Sierra Vista from Carr Canyon Road
If you look up at the Huachuca Mountains from the town of Sierra Vista, a band of sheer cliffs bends and curves across the face of the mountain range. The relatively flat area above is called the Carr Reef. In this case, however, the word “reef” doesn’t refer to coral and oceans. It harks back to an earlier time when it also meant a thick layer of exposed rock. While you’re looking at the Reef, you may also notice a tree-covered break in that impressive barrier, just south of a deep canyon. Look even closer and you should see a barely visible set of switchbacks climbing that slope. That is the Carr Canyon Road, the only road into the upper reaches of the Huachuca Range.
This narrow, winding road was built at the turn of the century to open up the Carr Reef to gold and silver mining. It was reconstructed in the late 1930's by the Civilian Conservation Corps.
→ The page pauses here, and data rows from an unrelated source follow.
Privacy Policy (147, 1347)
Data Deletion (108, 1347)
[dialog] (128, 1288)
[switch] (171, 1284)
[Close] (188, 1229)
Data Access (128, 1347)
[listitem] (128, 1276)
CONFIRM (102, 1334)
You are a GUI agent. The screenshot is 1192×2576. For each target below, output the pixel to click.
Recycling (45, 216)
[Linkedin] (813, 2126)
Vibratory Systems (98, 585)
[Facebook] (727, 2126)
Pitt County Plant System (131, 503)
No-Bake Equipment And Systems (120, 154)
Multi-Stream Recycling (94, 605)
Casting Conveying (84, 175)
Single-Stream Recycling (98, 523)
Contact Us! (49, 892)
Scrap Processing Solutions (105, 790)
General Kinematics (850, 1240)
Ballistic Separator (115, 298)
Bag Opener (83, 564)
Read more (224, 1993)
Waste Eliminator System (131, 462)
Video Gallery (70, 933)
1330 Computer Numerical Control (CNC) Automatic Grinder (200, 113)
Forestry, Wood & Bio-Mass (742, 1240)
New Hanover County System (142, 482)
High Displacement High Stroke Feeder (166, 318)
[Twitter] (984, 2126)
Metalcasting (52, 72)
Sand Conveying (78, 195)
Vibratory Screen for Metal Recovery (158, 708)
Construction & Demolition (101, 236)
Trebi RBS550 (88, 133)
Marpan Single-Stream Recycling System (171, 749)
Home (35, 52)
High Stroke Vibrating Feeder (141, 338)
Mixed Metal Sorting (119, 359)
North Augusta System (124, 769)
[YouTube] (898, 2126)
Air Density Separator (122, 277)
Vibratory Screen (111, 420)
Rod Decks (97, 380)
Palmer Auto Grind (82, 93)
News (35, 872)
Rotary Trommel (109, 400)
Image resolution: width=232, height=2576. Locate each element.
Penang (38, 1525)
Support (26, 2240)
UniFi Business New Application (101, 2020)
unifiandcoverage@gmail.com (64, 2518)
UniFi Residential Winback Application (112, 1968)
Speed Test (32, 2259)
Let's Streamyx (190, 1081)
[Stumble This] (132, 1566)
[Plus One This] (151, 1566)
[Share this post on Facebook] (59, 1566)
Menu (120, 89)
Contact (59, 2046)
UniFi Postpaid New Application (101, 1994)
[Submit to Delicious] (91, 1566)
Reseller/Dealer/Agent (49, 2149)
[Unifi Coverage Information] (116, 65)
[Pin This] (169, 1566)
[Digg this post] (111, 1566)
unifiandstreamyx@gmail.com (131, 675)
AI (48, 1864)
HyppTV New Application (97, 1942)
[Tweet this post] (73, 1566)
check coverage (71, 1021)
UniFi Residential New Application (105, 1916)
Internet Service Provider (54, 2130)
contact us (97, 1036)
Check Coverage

The mines have come and gone, but the road persists with little change.
Carr Canyon Road provides the reward of extraordinary views of Sierra Vista, the San Pedro Valley, and a number of surrounding mountain ranges as it winds its way up the mountain. The road is narrow with many switchbacks forcing us to back up for a second try at several turns with the Mighty 350.
The road ends at the site that was once occupied by the old mining town of Reef at 10,000 feet elevation. That remote outpost got its name from the nearby Carr Reef, a tall band of quartzite-bearing cliffs that form the Huachuca Mountains' dramatic eastern front. Mining activity along the Reef began during the last few years of the nineteenth century and proceeded in fits and starts all the way into the 1950’s. The property occupied by the mines and the town was returned to public ownership in 1970, and in 1988, the Forest Service constructed a campground on the townsite.
We explore the many relics of Reef’s mining history, including the remains of the town’s old water system, foundations for an ore mill, and the old mining digs still visible in and around the campground.
We take a trip to the quaint town of Bisbee, Arizona. Bisbee is a copper mining town built into a narrow valley here in southeast Arizona. The streets are narrow, the buildings mostly brick. Like all early western towns, Bisbee had its share of disastrous fires, rebuilding with brick construction. Lots of antique shops and art galleries line the newly poured sidewalks. The town is putting lots of dollars into restoring the infrastructure.
Once known as "The Queen of the Copper Camps", Bisbee nestles among the Mule Mountains of southeast Arizona, world renowned for its diverse minerals and wealth of copper. Although its mines closed in the 1970s, the town's legacy has been preserved not only in its architecture and mining landscape, but in a museum that has welcomed, educated and entertained hundreds of thousands of visitors.
The Bisbee Mining and Historical Museum is located in the former corporate headquarters of the Copper Queen Consolidated Mining Company and is a National Registered Landmark. The museum is also part of the Smithsonian Institution's Affiliations Program, with displays on loan from the Smithsonian.
Over 8 billion pounds of copper have been mined from local claims. There are an estimated 2,200 miles of tunnel under and around Bisbee. Tunnels are visible on the sides of the Lavender Pit, a huge modern day open pit mining operation now closed, and surrounding mountains around town.
Working on a Christmas Tree lot is hard work. Extra pounds just seem to melt away to be replaced by muscle. Trees must be unloaded, mounted on stands, displayed, watered, prepared for the customer, and loaded and tied onto the customer’s vehicle. Lot help was hired, mostly young first time jobbers. Valley View grew most of the trees we sold and the quality was exceptional. We sold Noble, Frasier, Grand, and Douglas Fir along with Scotch Pine trees.
Wind once again won the battle. On December 7th we once again watched as our tent was blown away by the winds coming off the Huachuca Mountains.
We ended up selling 1102 Christmas trees. We were exhausted and in need of lots of rest and relaxation. After packing up the lot, we headed to Quartzsite for the rest of winter.